WHAT YOU ARE ASKED TO DO - Reproduce the lines verbatim, starting at the line that contains "How do I perform: Click" and ending at the final line. Omit the pictures from your answer.

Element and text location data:

-----

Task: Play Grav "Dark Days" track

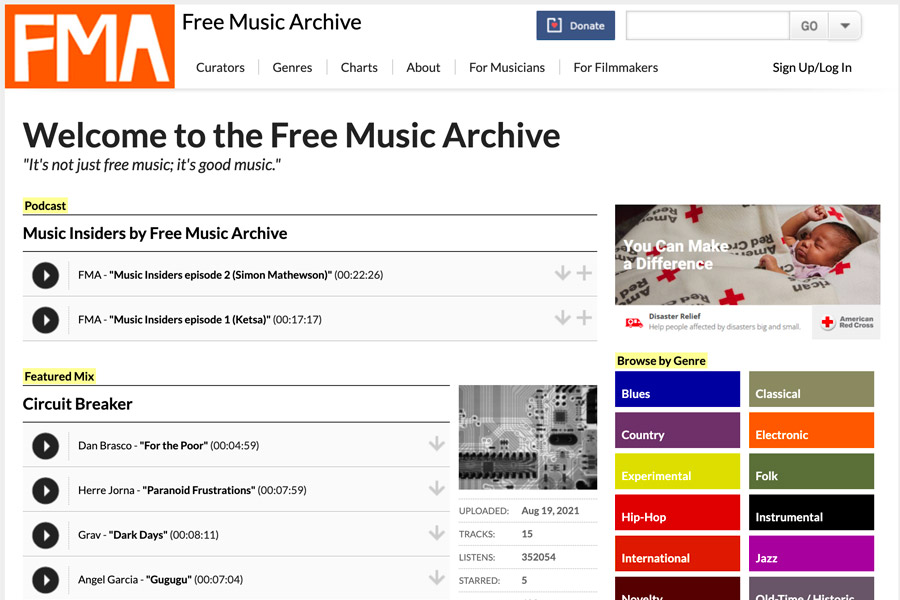Action: (x=45, y=536)
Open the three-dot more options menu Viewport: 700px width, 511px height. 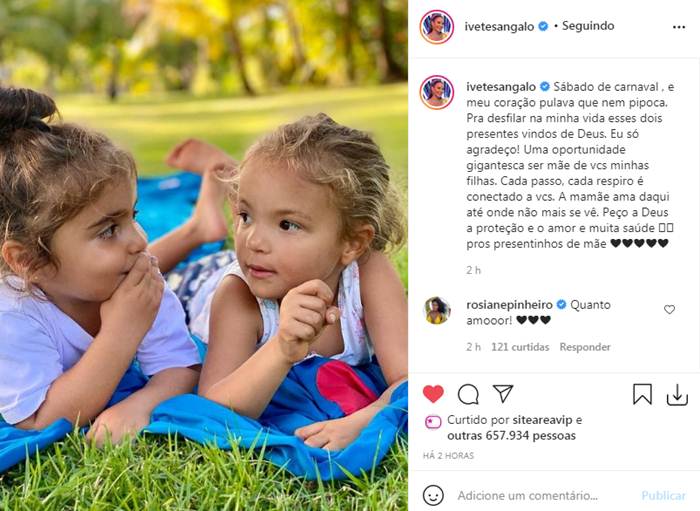(679, 27)
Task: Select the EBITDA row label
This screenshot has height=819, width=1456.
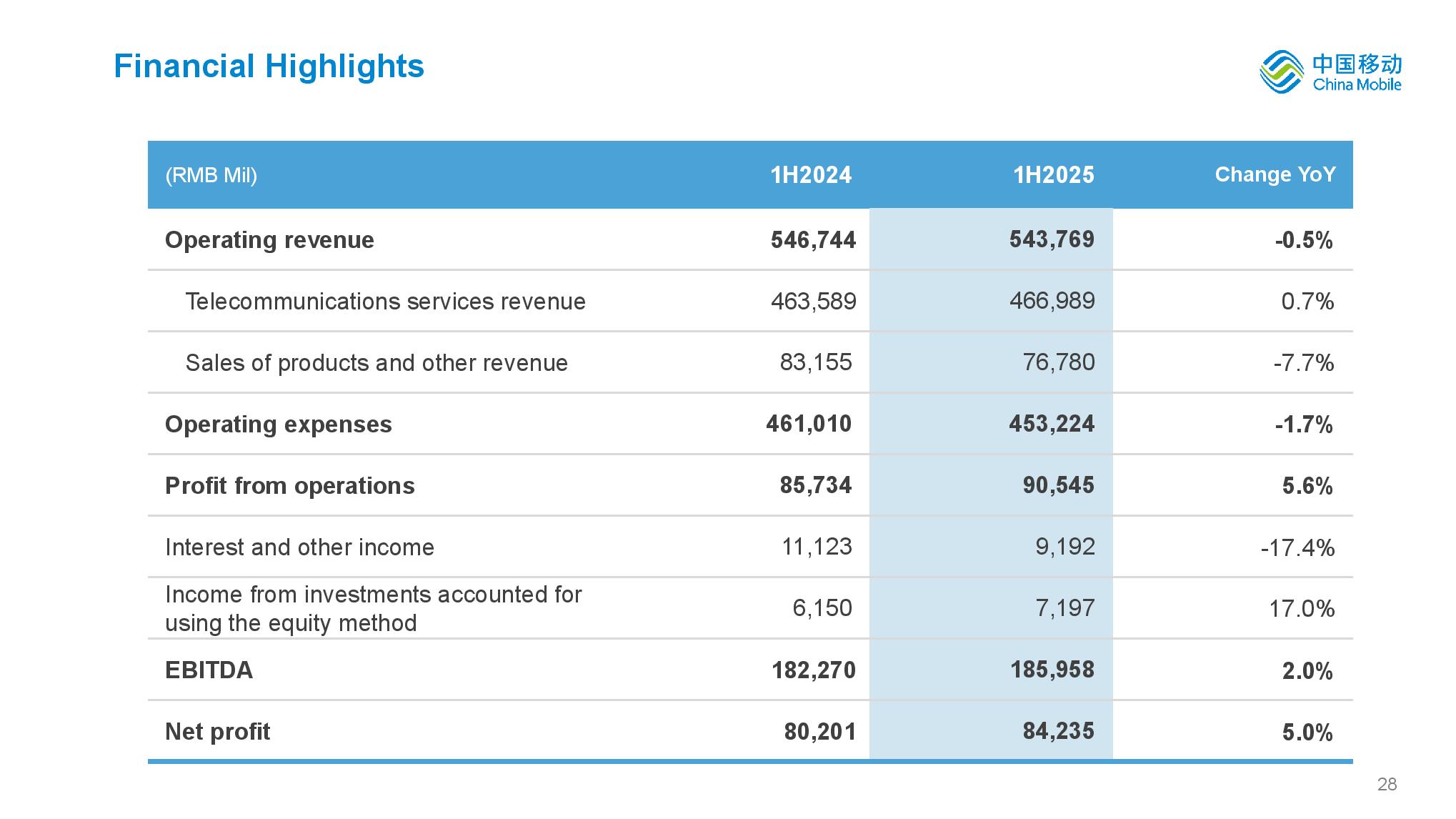Action: (x=209, y=670)
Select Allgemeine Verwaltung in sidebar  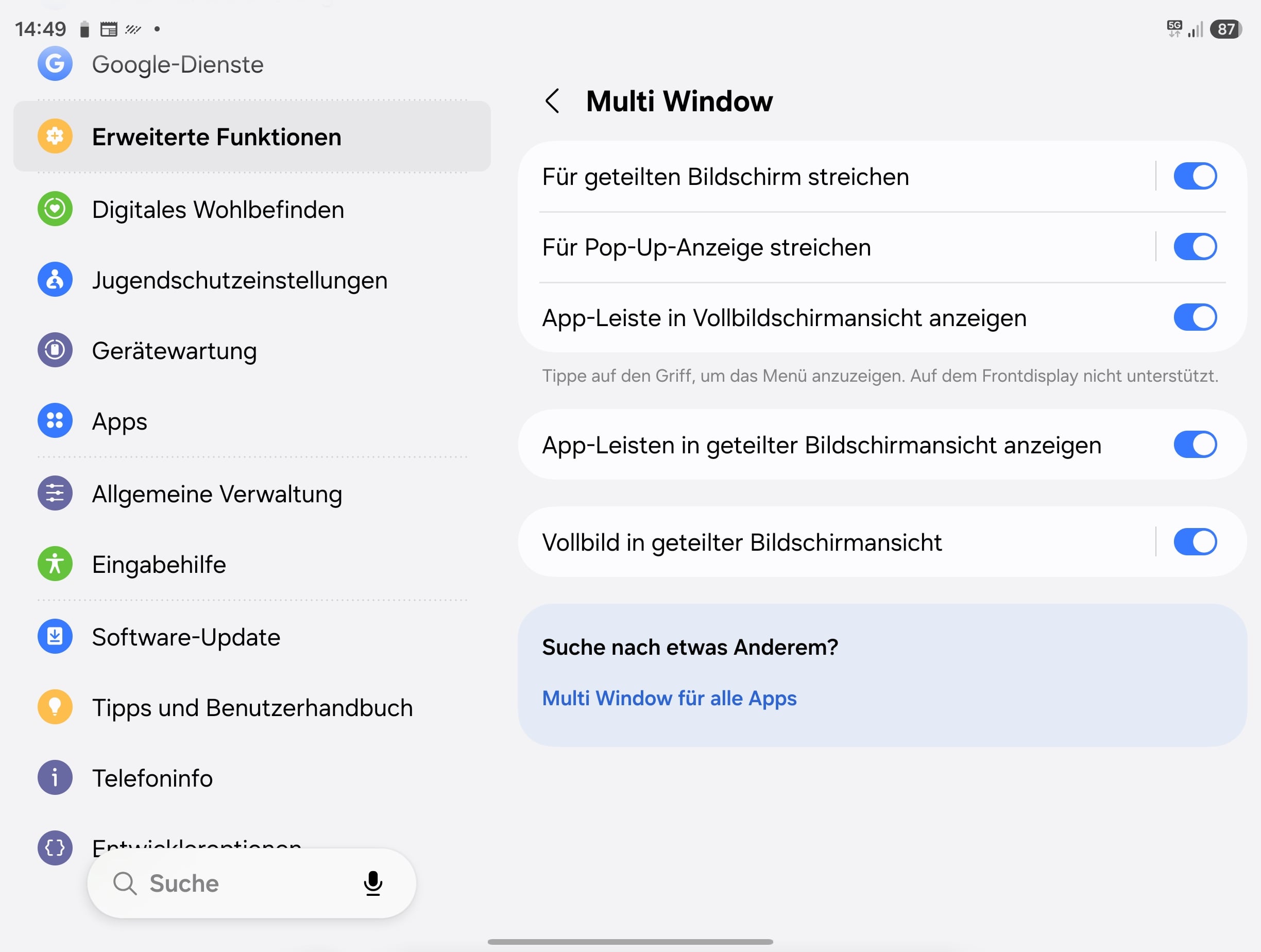coord(252,494)
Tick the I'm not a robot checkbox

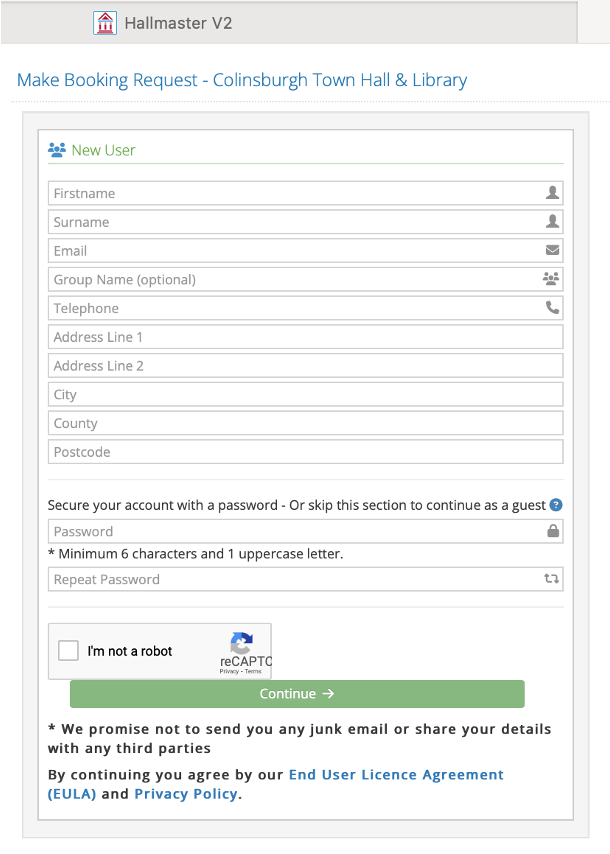click(x=69, y=650)
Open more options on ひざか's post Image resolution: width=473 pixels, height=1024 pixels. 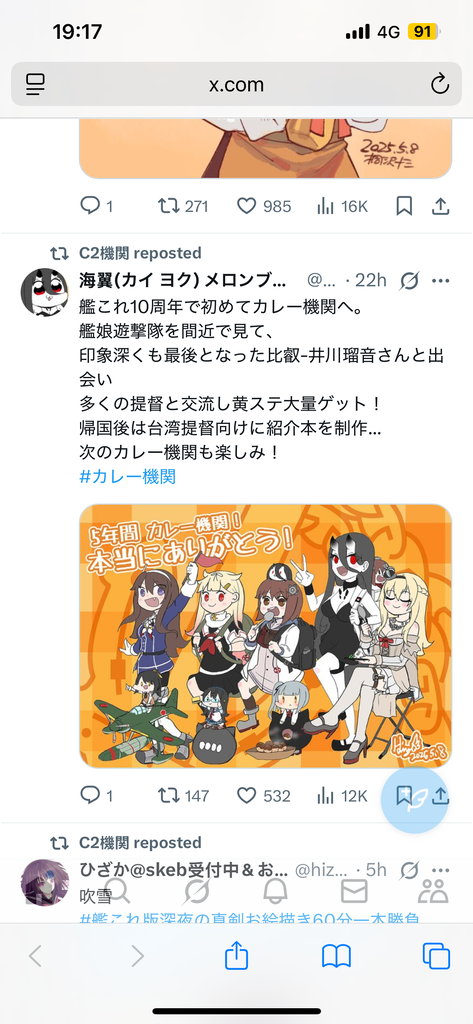tap(441, 870)
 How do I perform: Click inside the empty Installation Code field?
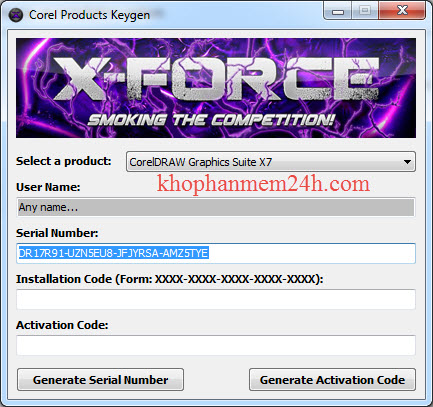click(216, 299)
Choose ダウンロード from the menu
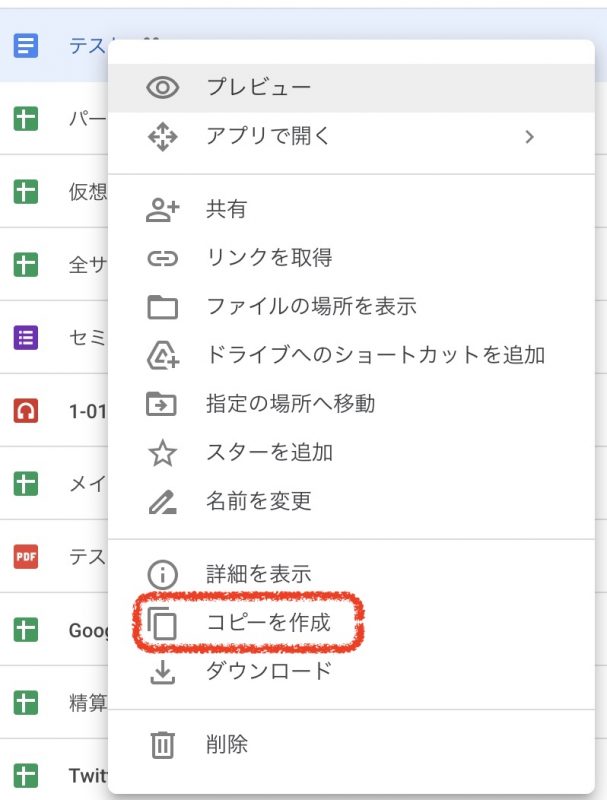The image size is (607, 800). [268, 672]
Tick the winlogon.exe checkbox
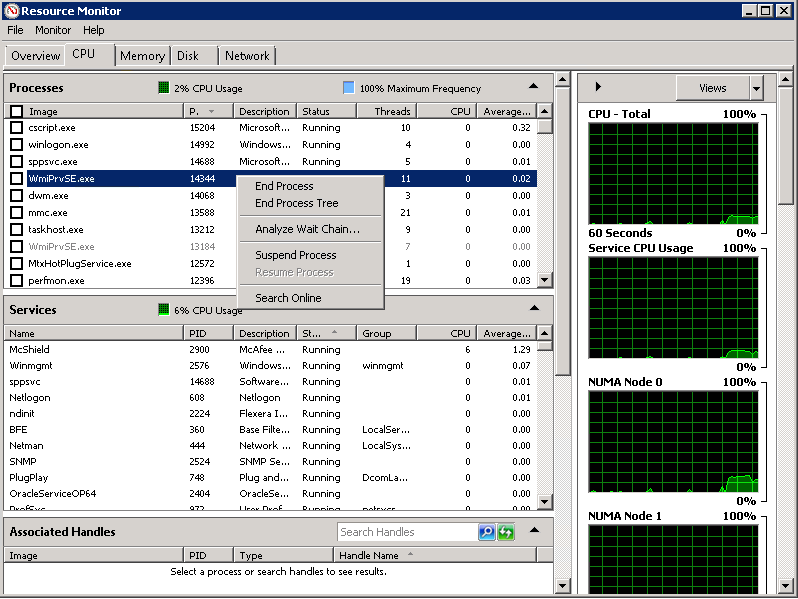Screen dimensions: 798x599 coord(17,145)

-----

THE RESULT -
 How do I perform: Click inside the empty Installation Code field?
click(216, 299)
Choose ダウンロード from the menu
The image size is (607, 800). [268, 672]
Tick the winlogon.exe checkbox
Screen dimensions: 798x599 coord(17,145)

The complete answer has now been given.